SAS uses the combination of INFILE and INPUT statements to read fixed-column data.

✅ Syntax:

DATA dataset_name;
INFILE 'file-path.txt'; INPUT variable1 $ start1-end1 variable2 $ start2-end2 ...; RUN;

  • $ indicates a character variable
  • start-end indicates the column positions


🧪 Example: Reading Employee Data

Let’s say you have a file named employees.txt with the following structure:

101John 24Male
102Alice 28Female 103Steve 30Male

To read this in SAS:

DATA employees;
INFILE 'C:\SASData\employees.txt'; INPUT ID 1-3 Name $ 4-11 Age 12-13 Gender $ 14-19; RUN;

🔍 Explanation:

  • ID is numeric (columns 1 to 3)
  • Name is character (columns 4 to 11)
  • Age is numeric (columns 12 to 13)
  • Gender is character (columns 14 to 19)


📎 Tips for Handling Fixed-Width Files

  • Ensure each line in the text file has a uniform width.
  • Use $ in the INPUT statement to define character fields.
  • Always check column positions carefully—especially if fields are padded with spaces.
  • Use LRECL (logical record length) in INFILE if the line length is long:


INFILE 'C:\SASData\employees.txt' LRECL=100;

🔁 Alternative: Using COLUMN POINTERS (Formatted Input Method)

You can also use column pointers (@) to specify exact starting positions for each field.

DATA employees;
INFILE 'C:\SASData\employees.txt'; INPUT @1 ID 3. @4 Name $ 8. @12 Age 2. @14 Gender $ 6.; RUN;

  • @n tells SAS where to begin reading.
  • The numeric formats like 3. or 8. specify field lengths.

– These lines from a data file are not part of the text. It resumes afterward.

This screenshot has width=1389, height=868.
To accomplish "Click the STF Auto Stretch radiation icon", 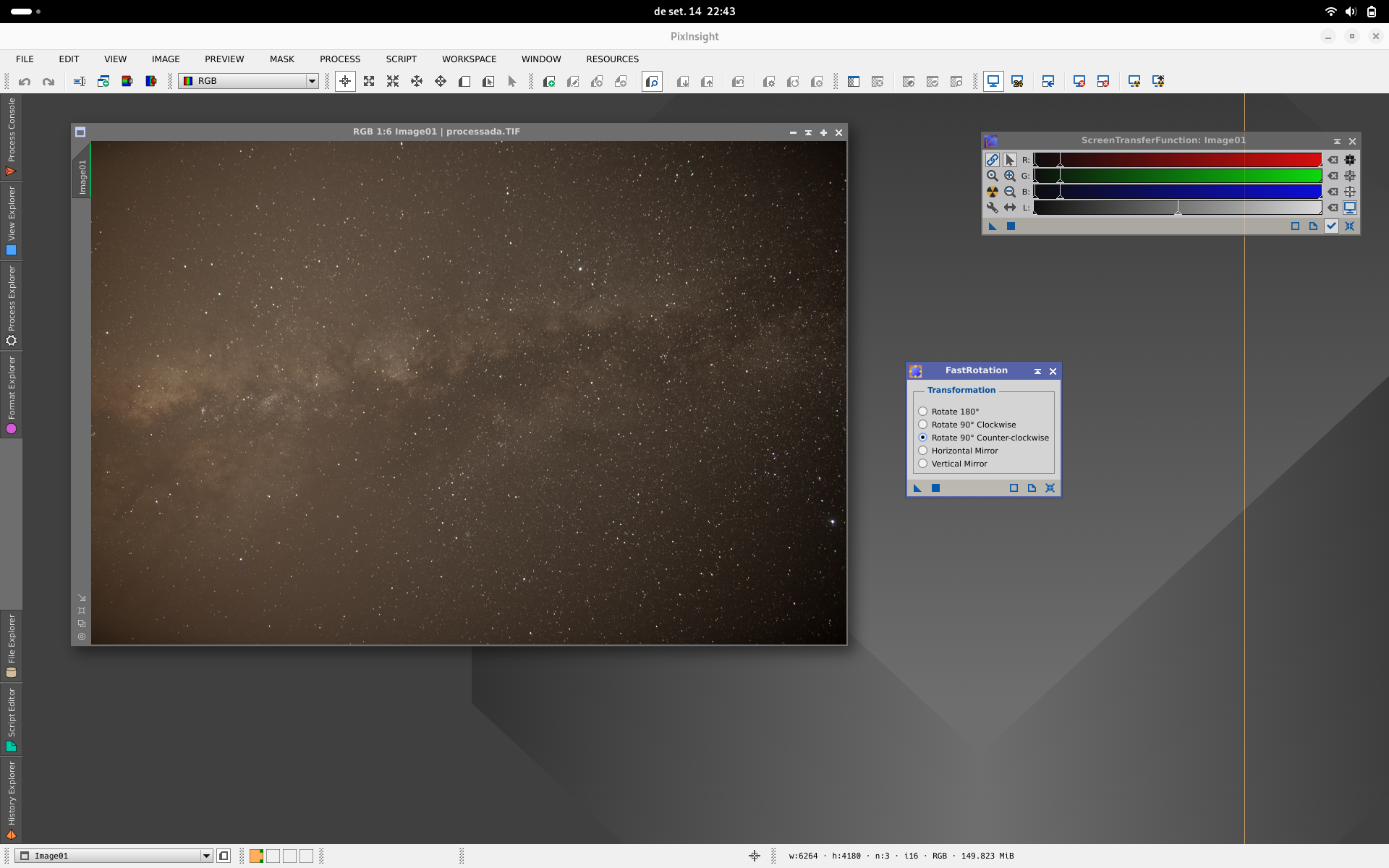I will 993,192.
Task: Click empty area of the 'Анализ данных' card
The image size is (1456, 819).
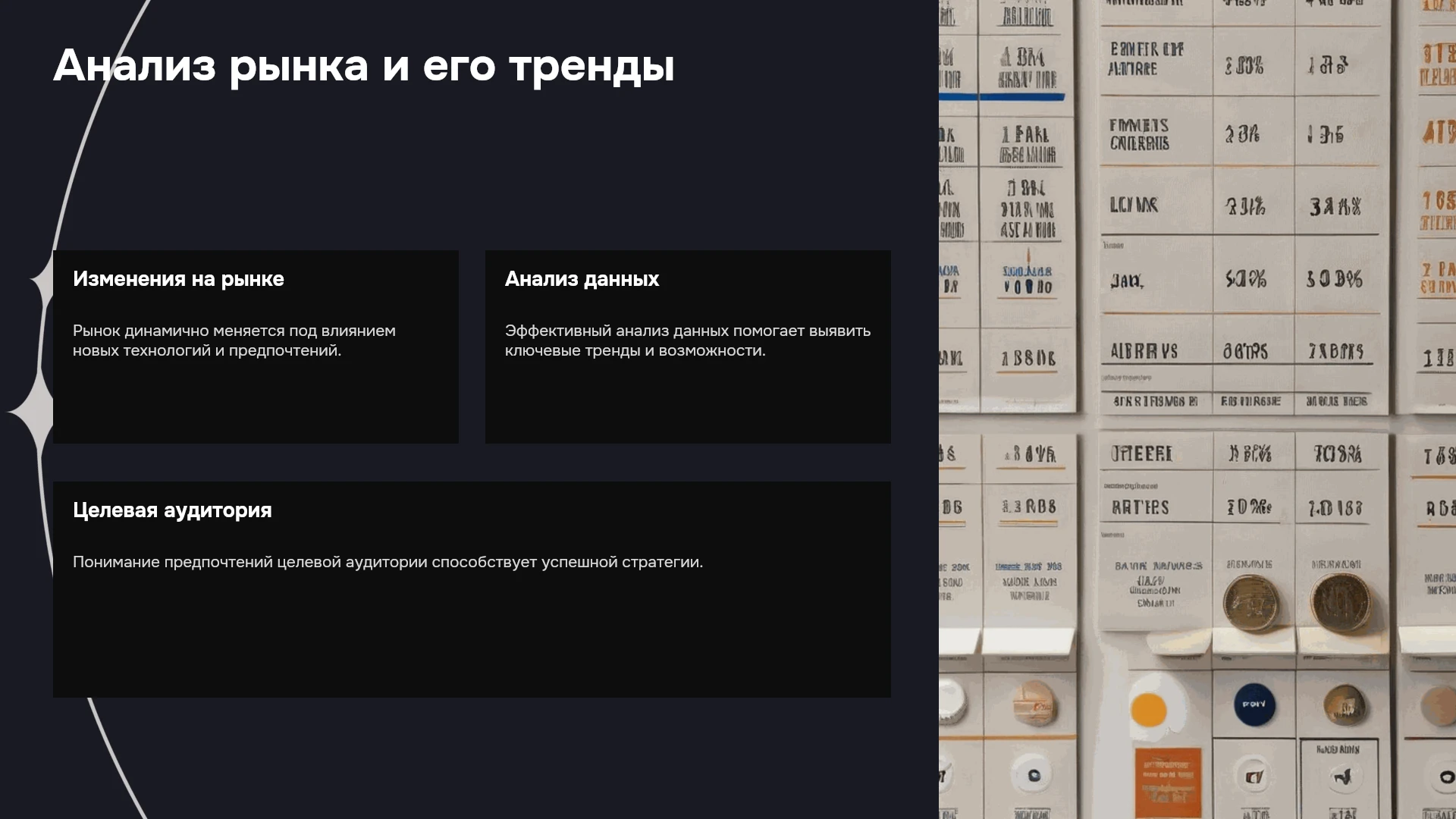Action: (x=688, y=402)
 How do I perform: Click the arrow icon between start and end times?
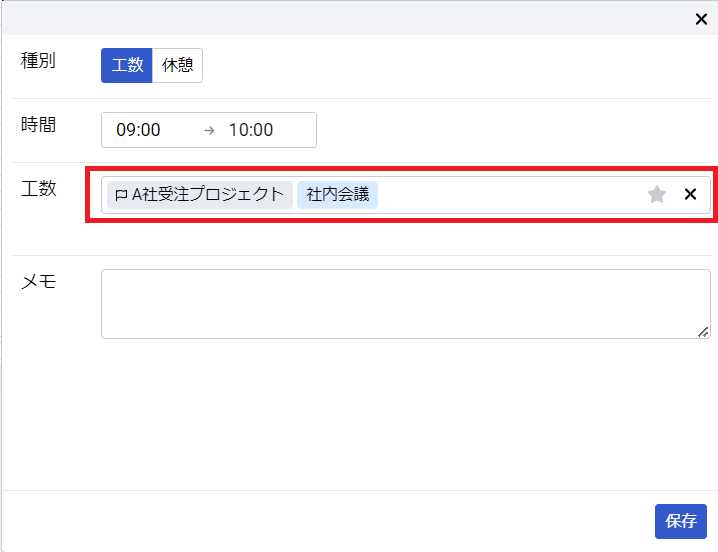(x=209, y=131)
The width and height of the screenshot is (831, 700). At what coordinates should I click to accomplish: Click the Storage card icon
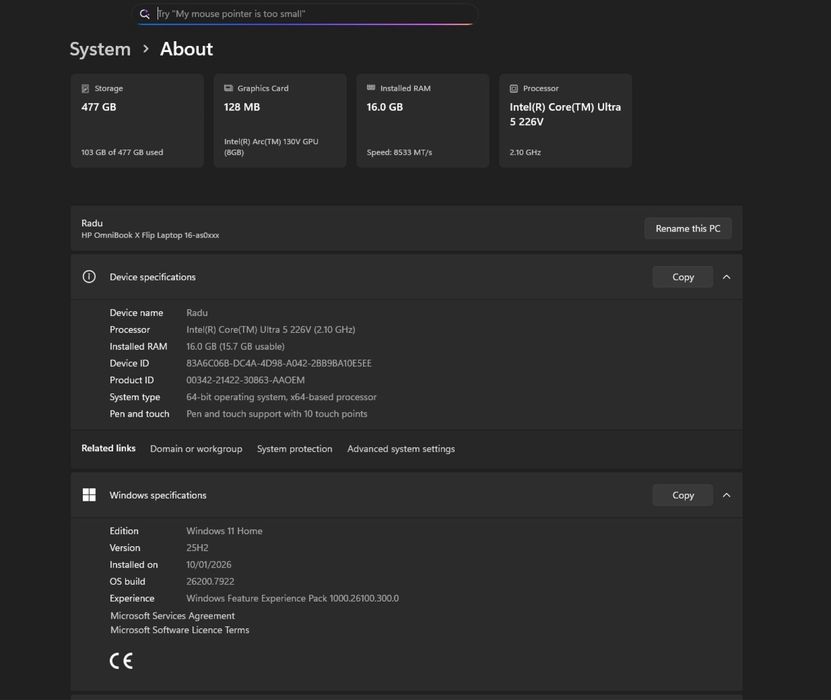coord(85,89)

More on Reads data from fixed columns

  • Reads character and numeric data including standard and nonstandard numerical values, such as numbers with dollar signs and commas 
  • Reads dates in different formats, not like column input which can only read dates as character values
  • It is the most common and powerful of all the input methods
  • Any time you have nonstandard data in fixed columns, you should consider using formatted input to read the file.

Let's see More Example  -

Suppose we have this raw data stored in any flat file -

1234567890123456789012 ---- Columns indicator, not part of the data

Tim  M14510/21/1978

Sara  13009/20/1964

Mike M18011/23/1965

LauraF13011/06/1980

Sean M16704/07/2000


The variables information is listed as below. 

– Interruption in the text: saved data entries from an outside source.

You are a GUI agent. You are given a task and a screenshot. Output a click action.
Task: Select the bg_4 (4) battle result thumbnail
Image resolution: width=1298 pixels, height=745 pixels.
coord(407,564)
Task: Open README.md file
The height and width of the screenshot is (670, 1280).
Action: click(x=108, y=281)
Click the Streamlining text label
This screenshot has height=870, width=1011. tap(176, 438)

There are 4 variables in the data - 

Name: occupies total five columns, column 1-5

Gender: occupies total one column, column 6

Weight: occupies three columns, column 7-9

DOB: occupies ten columns, column 10 - 19


data Form_input;
infile "/folders/myfolders/DATA_column.txt";
input 
@1 Name $ 5.
@6 Gender   $  1.
@7 Weight 3.
@10 DOB     mmddyy10.;
Run;

proc print data=sdata_column;
run;

Reading Raw Data
Explanation - 

1. We Used @ to specify the starting position of every variable 

2. Also used SAS Informats

Informats are built-in instructions that tell SAS how to read a data value. The choice of which informat to use is determined by the data.

For standard numeric and character values, two basic informats are w.d and $w.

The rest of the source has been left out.